Personal information
- Full name: Michael David Mence
- Born: 13 April 1944 Newbury, Berkshire, England
- Died: 15 May 2014 (aged 70) Newport, Isle of Wight, England
- Batting: Left-handed
- Bowling: Right-arm medium
- Relations: Joe Mence (father)

Domestic team information
- 1968–1982: Berkshire
- 1973–1975: Minor Counties South
- 1966–1967: Gloucestershire
- 1966: Marylebone Cricket Club
- 1962–1965: Warwickshire
- 1961: Berkshire

Career statistics
| Competition | FC | LA |
| Matches | 54 | 9 |
| Runs scored | 949 | 149 |
| Batting average | 15.06 | 18.62 |
| 100s/50s | –/4 | –/1 |
| Top score | 78 | 50 |
| Balls bowled | 6,130 | 427 |
| Wickets | 86 | – |
| Bowling average | 35.46 | – |
| 5 wickets in innings | 2 | – |
| 10 wickets in match | – | – |
| Best bowling | 5/26 | – |
| Catches/stumpings | 23/– | –/– |
- Source: Cricinfo, 2 October 2010

= Michael Mence =

English cricketer (1944–2014)

Michael David Mence (13 April 1944 – 15 May 2014) was an English cricketer. Mence was a left-handed batsman who bowled right-arm medium pace. He was born at Newbury, Berkshire.
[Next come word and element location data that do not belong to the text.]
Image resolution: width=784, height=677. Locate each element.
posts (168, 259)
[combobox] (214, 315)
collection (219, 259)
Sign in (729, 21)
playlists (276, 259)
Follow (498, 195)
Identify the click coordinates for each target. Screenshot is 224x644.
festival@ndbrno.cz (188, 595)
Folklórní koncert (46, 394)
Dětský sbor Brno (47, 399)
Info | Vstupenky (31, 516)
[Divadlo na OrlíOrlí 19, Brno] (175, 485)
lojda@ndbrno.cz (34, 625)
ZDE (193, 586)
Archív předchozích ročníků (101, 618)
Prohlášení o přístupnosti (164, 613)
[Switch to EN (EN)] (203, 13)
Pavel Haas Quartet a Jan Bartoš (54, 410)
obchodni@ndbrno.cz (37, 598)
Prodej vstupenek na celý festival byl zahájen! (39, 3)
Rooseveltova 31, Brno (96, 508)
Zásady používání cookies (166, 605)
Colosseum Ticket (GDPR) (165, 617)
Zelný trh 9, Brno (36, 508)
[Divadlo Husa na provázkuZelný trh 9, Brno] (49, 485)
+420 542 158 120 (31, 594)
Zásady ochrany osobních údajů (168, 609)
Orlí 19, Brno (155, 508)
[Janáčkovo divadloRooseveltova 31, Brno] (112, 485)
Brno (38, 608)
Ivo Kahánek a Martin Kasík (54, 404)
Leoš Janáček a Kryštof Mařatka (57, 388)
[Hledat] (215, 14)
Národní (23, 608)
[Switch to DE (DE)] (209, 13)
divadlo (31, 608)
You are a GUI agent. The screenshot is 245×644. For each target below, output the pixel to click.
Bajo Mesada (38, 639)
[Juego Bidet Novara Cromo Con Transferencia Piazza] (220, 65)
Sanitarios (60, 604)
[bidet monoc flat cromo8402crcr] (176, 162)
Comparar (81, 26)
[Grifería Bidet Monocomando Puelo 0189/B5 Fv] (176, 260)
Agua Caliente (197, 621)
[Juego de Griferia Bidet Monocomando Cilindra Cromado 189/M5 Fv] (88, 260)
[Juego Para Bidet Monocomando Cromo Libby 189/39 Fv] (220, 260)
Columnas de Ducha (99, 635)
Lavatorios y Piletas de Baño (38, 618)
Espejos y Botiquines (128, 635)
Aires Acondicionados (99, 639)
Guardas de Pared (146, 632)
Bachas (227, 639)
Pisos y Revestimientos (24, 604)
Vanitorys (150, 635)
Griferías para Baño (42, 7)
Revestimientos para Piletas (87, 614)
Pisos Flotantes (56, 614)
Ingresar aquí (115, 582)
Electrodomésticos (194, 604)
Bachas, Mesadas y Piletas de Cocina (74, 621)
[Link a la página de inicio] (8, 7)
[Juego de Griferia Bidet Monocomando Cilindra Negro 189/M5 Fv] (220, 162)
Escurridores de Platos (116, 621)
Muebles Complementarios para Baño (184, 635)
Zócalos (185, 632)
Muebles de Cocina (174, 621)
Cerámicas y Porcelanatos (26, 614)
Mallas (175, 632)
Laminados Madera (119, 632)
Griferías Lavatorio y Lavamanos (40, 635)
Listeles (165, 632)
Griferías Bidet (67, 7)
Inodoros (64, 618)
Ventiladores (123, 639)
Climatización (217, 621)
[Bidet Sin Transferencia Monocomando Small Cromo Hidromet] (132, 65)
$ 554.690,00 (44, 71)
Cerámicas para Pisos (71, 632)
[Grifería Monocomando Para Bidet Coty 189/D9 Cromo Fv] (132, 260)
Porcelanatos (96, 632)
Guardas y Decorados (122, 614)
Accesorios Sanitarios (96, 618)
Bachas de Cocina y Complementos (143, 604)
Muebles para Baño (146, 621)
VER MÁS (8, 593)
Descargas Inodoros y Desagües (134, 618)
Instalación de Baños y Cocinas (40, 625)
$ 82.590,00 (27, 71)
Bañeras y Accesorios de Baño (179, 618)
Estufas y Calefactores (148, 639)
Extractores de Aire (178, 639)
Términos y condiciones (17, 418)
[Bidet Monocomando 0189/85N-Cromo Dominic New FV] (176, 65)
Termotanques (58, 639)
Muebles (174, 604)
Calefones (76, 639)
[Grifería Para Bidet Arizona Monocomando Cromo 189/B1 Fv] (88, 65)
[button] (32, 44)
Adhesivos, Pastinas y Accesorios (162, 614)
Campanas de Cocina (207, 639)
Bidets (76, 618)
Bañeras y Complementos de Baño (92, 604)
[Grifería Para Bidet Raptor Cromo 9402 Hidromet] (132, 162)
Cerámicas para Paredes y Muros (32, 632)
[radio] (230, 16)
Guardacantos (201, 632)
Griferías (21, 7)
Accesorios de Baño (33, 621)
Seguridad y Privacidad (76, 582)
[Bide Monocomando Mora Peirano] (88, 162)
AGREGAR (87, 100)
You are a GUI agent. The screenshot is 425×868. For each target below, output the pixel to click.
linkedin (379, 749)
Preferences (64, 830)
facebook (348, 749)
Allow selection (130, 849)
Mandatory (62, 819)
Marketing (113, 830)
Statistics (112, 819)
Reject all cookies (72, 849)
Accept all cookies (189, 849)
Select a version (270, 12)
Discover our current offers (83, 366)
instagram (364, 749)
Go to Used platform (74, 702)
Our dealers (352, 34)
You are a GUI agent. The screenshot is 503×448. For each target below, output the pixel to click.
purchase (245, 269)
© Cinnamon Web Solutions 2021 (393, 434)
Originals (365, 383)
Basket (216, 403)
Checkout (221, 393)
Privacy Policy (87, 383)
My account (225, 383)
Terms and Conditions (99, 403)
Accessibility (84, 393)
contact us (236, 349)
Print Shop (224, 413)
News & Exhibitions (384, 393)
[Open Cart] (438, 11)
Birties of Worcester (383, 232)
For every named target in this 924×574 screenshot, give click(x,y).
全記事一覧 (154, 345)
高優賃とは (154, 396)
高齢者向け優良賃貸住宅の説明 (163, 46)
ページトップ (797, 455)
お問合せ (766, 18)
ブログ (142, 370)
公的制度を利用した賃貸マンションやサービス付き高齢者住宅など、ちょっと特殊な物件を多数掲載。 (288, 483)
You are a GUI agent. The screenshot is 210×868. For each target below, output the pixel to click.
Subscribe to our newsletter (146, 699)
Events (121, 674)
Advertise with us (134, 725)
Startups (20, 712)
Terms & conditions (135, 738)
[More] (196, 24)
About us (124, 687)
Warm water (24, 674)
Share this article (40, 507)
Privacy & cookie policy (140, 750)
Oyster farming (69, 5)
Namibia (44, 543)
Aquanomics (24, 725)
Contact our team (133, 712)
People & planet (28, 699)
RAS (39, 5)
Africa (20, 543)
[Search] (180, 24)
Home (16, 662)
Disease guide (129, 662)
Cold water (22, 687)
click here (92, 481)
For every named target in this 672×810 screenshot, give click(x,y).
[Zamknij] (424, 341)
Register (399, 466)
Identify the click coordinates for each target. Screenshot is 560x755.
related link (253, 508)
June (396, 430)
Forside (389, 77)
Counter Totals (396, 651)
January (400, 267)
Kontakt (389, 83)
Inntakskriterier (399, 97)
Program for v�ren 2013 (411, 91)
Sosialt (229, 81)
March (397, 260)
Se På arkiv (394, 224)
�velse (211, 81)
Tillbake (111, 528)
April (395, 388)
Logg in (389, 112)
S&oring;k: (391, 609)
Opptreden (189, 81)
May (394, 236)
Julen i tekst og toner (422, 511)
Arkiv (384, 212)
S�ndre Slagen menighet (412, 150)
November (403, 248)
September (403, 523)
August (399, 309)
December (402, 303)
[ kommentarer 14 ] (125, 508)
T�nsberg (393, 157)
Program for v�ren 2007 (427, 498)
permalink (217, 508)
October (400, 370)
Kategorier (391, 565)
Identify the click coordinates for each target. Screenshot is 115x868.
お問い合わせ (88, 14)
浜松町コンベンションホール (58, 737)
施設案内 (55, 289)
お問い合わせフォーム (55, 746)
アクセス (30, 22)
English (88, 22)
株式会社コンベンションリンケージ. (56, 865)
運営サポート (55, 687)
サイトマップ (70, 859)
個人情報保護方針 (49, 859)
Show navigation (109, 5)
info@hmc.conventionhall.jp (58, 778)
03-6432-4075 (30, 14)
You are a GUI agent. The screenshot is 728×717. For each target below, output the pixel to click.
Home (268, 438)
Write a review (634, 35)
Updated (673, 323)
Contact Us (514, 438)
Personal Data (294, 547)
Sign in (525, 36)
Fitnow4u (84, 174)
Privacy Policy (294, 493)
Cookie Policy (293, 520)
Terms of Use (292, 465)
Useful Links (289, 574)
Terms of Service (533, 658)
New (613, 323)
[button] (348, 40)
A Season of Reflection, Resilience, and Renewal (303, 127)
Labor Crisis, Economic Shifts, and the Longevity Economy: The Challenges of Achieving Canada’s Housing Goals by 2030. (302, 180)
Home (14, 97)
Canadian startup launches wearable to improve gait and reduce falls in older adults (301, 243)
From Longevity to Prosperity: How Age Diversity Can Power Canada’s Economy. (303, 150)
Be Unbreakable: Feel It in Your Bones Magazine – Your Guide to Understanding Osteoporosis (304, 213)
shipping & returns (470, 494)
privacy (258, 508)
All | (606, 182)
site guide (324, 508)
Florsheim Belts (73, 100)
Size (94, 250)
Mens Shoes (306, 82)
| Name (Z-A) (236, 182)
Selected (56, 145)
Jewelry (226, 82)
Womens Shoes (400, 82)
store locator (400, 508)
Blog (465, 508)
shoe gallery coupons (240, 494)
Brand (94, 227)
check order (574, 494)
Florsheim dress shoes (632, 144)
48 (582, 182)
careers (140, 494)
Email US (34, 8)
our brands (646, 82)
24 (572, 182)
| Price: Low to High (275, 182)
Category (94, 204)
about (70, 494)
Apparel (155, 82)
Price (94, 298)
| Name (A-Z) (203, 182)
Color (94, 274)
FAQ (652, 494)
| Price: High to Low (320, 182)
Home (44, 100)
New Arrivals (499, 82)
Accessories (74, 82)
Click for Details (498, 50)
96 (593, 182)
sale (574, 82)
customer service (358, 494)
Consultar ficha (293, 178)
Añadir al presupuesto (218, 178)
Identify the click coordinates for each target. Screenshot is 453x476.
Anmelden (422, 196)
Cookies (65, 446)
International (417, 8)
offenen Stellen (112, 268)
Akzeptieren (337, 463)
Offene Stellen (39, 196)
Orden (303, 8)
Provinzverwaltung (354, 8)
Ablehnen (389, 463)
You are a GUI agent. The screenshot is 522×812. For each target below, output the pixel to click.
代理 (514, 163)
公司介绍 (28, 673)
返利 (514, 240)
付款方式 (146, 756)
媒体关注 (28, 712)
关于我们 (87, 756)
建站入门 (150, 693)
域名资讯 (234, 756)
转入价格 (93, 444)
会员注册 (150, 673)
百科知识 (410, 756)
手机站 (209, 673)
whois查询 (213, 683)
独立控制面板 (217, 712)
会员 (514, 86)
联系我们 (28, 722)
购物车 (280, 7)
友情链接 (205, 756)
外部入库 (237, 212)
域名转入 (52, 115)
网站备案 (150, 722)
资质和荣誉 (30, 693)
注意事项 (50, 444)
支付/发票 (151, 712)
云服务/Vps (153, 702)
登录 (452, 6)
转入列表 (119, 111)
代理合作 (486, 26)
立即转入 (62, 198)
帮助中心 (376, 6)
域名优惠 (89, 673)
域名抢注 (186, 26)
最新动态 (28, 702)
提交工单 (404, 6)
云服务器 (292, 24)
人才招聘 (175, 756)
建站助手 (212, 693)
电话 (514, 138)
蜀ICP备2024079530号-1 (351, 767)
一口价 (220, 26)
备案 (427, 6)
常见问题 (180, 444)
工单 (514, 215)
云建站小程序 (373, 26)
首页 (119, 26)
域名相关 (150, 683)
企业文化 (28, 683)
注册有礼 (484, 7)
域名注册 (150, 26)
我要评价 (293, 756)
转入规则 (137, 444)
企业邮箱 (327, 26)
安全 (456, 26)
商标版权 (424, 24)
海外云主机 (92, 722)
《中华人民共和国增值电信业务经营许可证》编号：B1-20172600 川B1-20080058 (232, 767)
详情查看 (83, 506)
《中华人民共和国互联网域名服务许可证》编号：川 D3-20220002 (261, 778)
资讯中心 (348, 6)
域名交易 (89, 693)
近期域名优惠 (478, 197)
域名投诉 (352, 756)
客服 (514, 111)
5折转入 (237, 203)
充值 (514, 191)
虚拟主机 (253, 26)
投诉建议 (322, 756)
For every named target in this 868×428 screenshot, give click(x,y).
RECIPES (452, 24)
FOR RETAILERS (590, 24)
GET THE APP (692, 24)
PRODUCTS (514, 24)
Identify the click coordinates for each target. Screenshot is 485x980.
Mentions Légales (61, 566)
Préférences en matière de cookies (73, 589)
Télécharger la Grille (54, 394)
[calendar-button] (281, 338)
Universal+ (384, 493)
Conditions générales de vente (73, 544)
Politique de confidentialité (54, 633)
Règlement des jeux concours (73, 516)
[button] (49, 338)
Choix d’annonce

A highly regarded schoolboy cricketer at Bradfield College, Mence made his debut for Berkshire in the Minor Counties Championship in 1961 against Devon. During the season he played all 10 Championship matches for the county. In 1962 he was selected for the Public Schools XI at Lords, taking 8 for 34 against the Combined Services. Writing in Wisden, E.M. Wellings said, "For a schoolboy he was an all-rounder quite out of the ordinary, as were his school figures – 846 runs, average 70.5, and 84 wickets, average 10.62, both being records for the School. Of his three centuries one was hit before lunch."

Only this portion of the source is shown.